What, then, is this resolution but a denial of a right, which the people of Pennsylvania ever possessed and have never given up-a right which came down to us from the revolution, which is ours, and which I wish to make part of the inheritance of my children. If the resolution be true, and this right of controling this bank be gone from us, then it is in vain we labor to devise restrictions for other banks. We may tie them up never so closely, but whilst this monster is permitted to run at large, and is taught that he cannot be restrained, you have not made one step of advance towards reform. Indeed you do but serve him when you crush others, and when all is done, reform is nothing, absolutely nothing, unless it leave to the people their privilege to protect themselves from this worst, because the greatest of corporations.

The CHAIR here interrupted Mr. W., and announced that the hour allowed by the rule, had expired.

Mr. WOODWARD inquired, if the time consumed in the call of the yeas and nays, had been deducted?

The CHAIR replied in the affirmative.

Mr. WOODWARD then said;-I feel exceedingly anxious, Mr.
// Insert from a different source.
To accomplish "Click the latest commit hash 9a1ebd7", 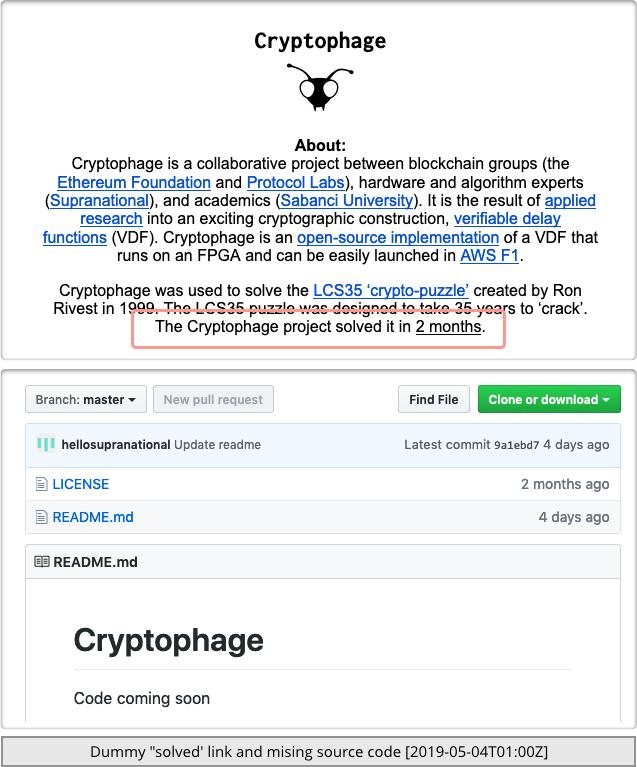I will [516, 444].
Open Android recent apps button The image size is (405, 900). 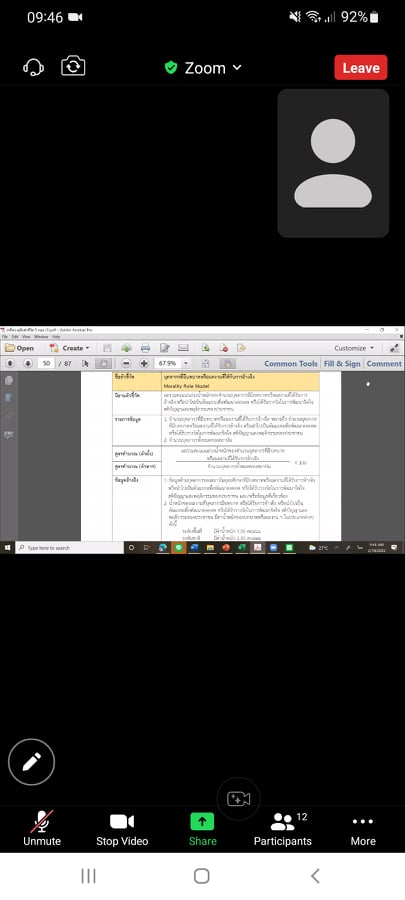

Chairman, to get out something like my views on this very important subject. I am ready to take my seat, if the committee say so. I trust, however, that I shall be considered as entitled to the same courtesy which has been extended to other gentlemen; and, that a vote may be taken on giving me leave to proceed, I move that in this instance the rule be dispensed with, and that I have leave to proceed with my remarks.

Mr. PORTER, of Northampton, seconded the motion.

And on the question being put, it was decided in the negative-yeas 40, nays 67.

THURSDAY AFTERNOON, DECEMBER 28, 1838.

Mr. WOODWARD resumed the remarks he had commenced yesterday.

He would proceed now, first, to say, and then, to prove, that the corporation created by the act to which he had referred, was a public, and not a private, corporation.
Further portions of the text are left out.